*WHAT THE TASK ASKS:*
Write out again the lines beginning at the one containing "Click the registered ® symbol" and ending after the one containing "Looking at the screenshot, I should click(x=429, y=45).", switching "three-dot icon" to "kebab icon" and changing nothing else.

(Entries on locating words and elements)
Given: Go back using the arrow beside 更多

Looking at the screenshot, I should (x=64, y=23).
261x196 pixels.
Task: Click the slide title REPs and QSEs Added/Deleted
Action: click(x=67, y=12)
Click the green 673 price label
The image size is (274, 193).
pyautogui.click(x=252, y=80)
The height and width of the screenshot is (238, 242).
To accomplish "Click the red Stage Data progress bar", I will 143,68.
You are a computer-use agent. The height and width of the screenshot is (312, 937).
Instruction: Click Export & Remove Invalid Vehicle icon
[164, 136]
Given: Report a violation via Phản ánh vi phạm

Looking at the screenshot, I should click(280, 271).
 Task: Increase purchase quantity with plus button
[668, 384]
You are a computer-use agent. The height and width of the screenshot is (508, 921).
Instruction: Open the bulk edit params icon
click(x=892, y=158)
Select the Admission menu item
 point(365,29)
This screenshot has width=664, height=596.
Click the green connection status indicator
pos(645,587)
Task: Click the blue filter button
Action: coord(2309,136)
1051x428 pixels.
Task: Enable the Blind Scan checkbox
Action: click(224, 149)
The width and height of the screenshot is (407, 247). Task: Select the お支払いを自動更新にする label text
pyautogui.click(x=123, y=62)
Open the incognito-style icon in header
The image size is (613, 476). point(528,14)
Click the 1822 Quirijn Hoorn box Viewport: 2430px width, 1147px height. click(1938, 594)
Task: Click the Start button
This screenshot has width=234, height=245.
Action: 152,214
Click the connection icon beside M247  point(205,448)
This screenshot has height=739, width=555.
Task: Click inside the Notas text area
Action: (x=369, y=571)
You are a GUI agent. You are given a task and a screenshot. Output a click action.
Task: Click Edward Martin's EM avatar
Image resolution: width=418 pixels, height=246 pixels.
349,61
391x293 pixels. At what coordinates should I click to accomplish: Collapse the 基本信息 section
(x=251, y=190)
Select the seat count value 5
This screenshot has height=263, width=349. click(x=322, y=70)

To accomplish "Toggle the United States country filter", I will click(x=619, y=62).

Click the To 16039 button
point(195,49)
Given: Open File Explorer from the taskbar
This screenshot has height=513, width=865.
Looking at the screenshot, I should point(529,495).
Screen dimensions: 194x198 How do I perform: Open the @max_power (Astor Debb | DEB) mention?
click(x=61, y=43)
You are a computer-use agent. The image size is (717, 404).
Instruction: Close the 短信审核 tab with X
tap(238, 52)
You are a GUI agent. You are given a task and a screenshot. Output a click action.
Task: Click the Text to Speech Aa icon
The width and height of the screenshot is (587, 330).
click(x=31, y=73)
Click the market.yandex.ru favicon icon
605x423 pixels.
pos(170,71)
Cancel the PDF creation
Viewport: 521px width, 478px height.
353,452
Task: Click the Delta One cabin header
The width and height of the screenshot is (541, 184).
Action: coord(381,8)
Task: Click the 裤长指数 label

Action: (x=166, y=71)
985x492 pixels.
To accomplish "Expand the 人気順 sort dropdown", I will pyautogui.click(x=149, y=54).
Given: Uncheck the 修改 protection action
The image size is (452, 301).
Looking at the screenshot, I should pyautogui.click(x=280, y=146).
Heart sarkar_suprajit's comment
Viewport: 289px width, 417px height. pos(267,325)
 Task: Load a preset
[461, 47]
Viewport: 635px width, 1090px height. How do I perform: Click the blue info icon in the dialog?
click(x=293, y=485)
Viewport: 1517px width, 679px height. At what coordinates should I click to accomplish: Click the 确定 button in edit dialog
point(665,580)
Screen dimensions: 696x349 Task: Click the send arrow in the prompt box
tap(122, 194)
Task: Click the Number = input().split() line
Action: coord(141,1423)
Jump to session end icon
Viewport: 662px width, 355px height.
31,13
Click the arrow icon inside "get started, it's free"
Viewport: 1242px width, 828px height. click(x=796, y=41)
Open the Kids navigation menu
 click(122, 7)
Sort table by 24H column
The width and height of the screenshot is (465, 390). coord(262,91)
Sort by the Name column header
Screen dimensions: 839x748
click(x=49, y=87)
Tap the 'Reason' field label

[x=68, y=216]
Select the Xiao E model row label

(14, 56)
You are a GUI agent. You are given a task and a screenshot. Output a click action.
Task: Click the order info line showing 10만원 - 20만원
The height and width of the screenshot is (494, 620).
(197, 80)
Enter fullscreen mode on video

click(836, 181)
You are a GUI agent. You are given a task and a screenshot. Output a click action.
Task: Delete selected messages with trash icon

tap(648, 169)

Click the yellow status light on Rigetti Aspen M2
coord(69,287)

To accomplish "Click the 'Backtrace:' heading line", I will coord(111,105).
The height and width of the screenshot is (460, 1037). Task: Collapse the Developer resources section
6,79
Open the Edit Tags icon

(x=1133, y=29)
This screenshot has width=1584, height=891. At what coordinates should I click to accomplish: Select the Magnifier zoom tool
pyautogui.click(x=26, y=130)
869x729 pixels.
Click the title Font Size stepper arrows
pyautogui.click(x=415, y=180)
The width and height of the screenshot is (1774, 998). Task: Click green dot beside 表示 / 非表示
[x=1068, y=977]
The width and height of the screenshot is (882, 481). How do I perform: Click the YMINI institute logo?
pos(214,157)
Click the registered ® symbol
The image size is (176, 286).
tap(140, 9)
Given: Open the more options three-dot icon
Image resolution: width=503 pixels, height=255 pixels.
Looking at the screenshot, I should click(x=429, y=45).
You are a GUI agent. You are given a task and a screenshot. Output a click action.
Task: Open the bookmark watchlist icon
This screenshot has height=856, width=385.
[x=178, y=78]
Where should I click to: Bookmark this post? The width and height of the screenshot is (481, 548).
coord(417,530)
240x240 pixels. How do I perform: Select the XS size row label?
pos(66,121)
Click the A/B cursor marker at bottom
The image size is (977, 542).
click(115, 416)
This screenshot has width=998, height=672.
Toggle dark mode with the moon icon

*ANSWER:*
Click the registered ® symbol
The image size is (176, 286).
tap(140, 9)
Given: Open the more options kebab icon
Image resolution: width=503 pixels, height=255 pixels.
Looking at the screenshot, I should click(x=429, y=45).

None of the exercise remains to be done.